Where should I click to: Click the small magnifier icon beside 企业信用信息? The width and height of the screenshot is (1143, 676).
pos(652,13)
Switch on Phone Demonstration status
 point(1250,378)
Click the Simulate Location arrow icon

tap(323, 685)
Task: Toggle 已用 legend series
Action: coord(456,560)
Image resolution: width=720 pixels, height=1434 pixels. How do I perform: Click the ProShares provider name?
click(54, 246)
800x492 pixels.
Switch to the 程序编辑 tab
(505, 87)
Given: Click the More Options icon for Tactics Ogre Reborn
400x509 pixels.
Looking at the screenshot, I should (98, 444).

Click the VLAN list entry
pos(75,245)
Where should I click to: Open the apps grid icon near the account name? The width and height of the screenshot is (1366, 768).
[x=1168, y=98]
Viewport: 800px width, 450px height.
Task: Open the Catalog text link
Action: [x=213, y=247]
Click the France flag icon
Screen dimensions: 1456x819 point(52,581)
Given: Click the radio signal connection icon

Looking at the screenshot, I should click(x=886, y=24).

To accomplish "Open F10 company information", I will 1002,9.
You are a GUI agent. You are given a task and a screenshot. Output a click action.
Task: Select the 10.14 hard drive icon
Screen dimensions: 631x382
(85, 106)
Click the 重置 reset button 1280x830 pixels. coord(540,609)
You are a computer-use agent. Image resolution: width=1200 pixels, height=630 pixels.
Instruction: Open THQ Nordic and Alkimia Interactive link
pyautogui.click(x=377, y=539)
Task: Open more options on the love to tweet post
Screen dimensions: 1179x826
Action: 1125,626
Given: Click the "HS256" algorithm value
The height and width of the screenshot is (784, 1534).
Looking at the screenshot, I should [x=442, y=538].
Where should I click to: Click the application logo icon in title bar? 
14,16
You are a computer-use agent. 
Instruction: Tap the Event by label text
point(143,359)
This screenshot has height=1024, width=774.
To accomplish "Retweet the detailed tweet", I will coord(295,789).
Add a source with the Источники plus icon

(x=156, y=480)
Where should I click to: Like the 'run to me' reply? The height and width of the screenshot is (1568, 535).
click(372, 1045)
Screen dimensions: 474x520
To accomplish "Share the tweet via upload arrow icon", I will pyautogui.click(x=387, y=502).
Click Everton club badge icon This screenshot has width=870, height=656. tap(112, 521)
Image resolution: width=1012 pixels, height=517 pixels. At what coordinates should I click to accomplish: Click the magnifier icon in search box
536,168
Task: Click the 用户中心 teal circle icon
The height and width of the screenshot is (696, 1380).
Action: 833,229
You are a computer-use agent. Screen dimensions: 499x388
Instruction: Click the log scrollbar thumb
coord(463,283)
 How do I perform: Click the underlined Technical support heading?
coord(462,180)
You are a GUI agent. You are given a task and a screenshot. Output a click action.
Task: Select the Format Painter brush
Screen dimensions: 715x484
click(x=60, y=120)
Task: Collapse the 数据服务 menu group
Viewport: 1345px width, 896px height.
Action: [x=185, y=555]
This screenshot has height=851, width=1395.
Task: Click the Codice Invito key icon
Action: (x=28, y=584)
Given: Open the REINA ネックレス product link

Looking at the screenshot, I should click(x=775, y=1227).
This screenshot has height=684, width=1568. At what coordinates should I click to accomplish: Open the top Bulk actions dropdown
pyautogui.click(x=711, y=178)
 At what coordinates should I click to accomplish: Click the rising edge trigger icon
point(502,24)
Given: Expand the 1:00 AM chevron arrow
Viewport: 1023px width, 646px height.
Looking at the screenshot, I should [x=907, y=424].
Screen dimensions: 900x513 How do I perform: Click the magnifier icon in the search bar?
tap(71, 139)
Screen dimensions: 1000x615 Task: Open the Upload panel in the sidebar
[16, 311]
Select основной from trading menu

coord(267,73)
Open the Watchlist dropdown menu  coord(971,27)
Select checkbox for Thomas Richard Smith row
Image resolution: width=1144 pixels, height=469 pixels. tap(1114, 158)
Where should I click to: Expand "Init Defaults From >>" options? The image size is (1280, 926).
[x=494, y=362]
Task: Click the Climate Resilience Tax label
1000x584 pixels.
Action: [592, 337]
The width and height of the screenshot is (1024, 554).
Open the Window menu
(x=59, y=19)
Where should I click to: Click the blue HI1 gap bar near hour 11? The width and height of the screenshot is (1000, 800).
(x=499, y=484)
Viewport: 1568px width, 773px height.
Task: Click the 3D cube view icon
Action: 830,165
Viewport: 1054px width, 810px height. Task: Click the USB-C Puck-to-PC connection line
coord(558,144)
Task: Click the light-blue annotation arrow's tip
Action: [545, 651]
###
*PROMPT*:
Above are the entries; return each one exactly.

*EXERCISE RESPONSE*:
Where should I click to: Click the small magnifier icon beside 企业信用信息? The width and height of the screenshot is (1143, 676).
pos(652,13)
Switch on Phone Demonstration status
 point(1250,378)
Click the Simulate Location arrow icon

tap(323, 685)
Task: Toggle 已用 legend series
Action: coord(456,560)
Image resolution: width=720 pixels, height=1434 pixels. How do I perform: Click the ProShares provider name?
click(54, 246)
800x492 pixels.
Switch to the 程序编辑 tab
(505, 87)
Given: Click the More Options icon for Tactics Ogre Reborn
400x509 pixels.
Looking at the screenshot, I should (98, 444).

Click the VLAN list entry
pos(75,245)
Where should I click to: Open the apps grid icon near the account name? The width and height of the screenshot is (1366, 768).
[x=1168, y=98]
Viewport: 800px width, 450px height.
Task: Open the Catalog text link
Action: [x=213, y=247]
Click the France flag icon
Screen dimensions: 1456x819 point(52,581)
Given: Click the radio signal connection icon

Looking at the screenshot, I should click(x=886, y=24).

To accomplish "Open F10 company information", I will 1002,9.
You are a GUI agent. You are given a task and a screenshot. Output a click action.
Task: Select the 10.14 hard drive icon
Screen dimensions: 631x382
(85, 106)
Click the 重置 reset button 1280x830 pixels. coord(540,609)
You are a computer-use agent. Image resolution: width=1200 pixels, height=630 pixels.
Instruction: Open THQ Nordic and Alkimia Interactive link
pyautogui.click(x=377, y=539)
Task: Open more options on the love to tweet post
Screen dimensions: 1179x826
Action: 1125,626
Given: Click the "HS256" algorithm value
The height and width of the screenshot is (784, 1534).
Looking at the screenshot, I should [x=442, y=538].
Where should I click to: Click the application logo icon in title bar? 
14,16
You are a computer-use agent. 
Instruction: Tap the Event by label text
point(143,359)
This screenshot has height=1024, width=774.
To accomplish "Retweet the detailed tweet", I will coord(295,789).
Add a source with the Источники plus icon

(x=156, y=480)
Where should I click to: Like the 'run to me' reply? The height and width of the screenshot is (1568, 535).
click(372, 1045)
Screen dimensions: 474x520
To accomplish "Share the tweet via upload arrow icon", I will pyautogui.click(x=387, y=502).
Click Everton club badge icon This screenshot has width=870, height=656. tap(112, 521)
Image resolution: width=1012 pixels, height=517 pixels. At what coordinates should I click to accomplish: Click the magnifier icon in search box
536,168
Task: Click the 用户中心 teal circle icon
The height and width of the screenshot is (696, 1380).
Action: 833,229
You are a computer-use agent. Screen dimensions: 499x388
Instruction: Click the log scrollbar thumb
coord(463,283)
 How do I perform: Click the underlined Technical support heading?
coord(462,180)
You are a GUI agent. You are given a task and a screenshot. Output a click action.
Task: Select the Format Painter brush
Screen dimensions: 715x484
click(x=60, y=120)
Task: Collapse the 数据服务 menu group
Viewport: 1345px width, 896px height.
Action: [x=185, y=555]
This screenshot has height=851, width=1395.
Task: Click the Codice Invito key icon
Action: (x=28, y=584)
Given: Open the REINA ネックレス product link

Looking at the screenshot, I should click(x=775, y=1227).
This screenshot has height=684, width=1568. At what coordinates should I click to accomplish: Open the top Bulk actions dropdown
pyautogui.click(x=711, y=178)
 At what coordinates should I click to accomplish: Click the rising edge trigger icon
point(502,24)
Given: Expand the 1:00 AM chevron arrow
Viewport: 1023px width, 646px height.
Looking at the screenshot, I should [x=907, y=424].
Screen dimensions: 900x513 How do I perform: Click the magnifier icon in the search bar?
tap(71, 139)
Screen dimensions: 1000x615 Task: Open the Upload panel in the sidebar
[16, 311]
Select основной from trading menu

coord(267,73)
Open the Watchlist dropdown menu  coord(971,27)
Select checkbox for Thomas Richard Smith row
Image resolution: width=1144 pixels, height=469 pixels. tap(1114, 158)
Where should I click to: Expand "Init Defaults From >>" options? The image size is (1280, 926).
[x=494, y=362]
Task: Click the Climate Resilience Tax label
1000x584 pixels.
Action: [592, 337]
The width and height of the screenshot is (1024, 554).
Open the Window menu
(x=59, y=19)
Where should I click to: Click the blue HI1 gap bar near hour 11? The width and height of the screenshot is (1000, 800).
(x=499, y=484)
Viewport: 1568px width, 773px height.
Task: Click the 3D cube view icon
Action: 830,165
Viewport: 1054px width, 810px height. Task: Click the USB-C Puck-to-PC connection line
coord(558,144)
Task: Click the light-blue annotation arrow's tip
Action: [545, 651]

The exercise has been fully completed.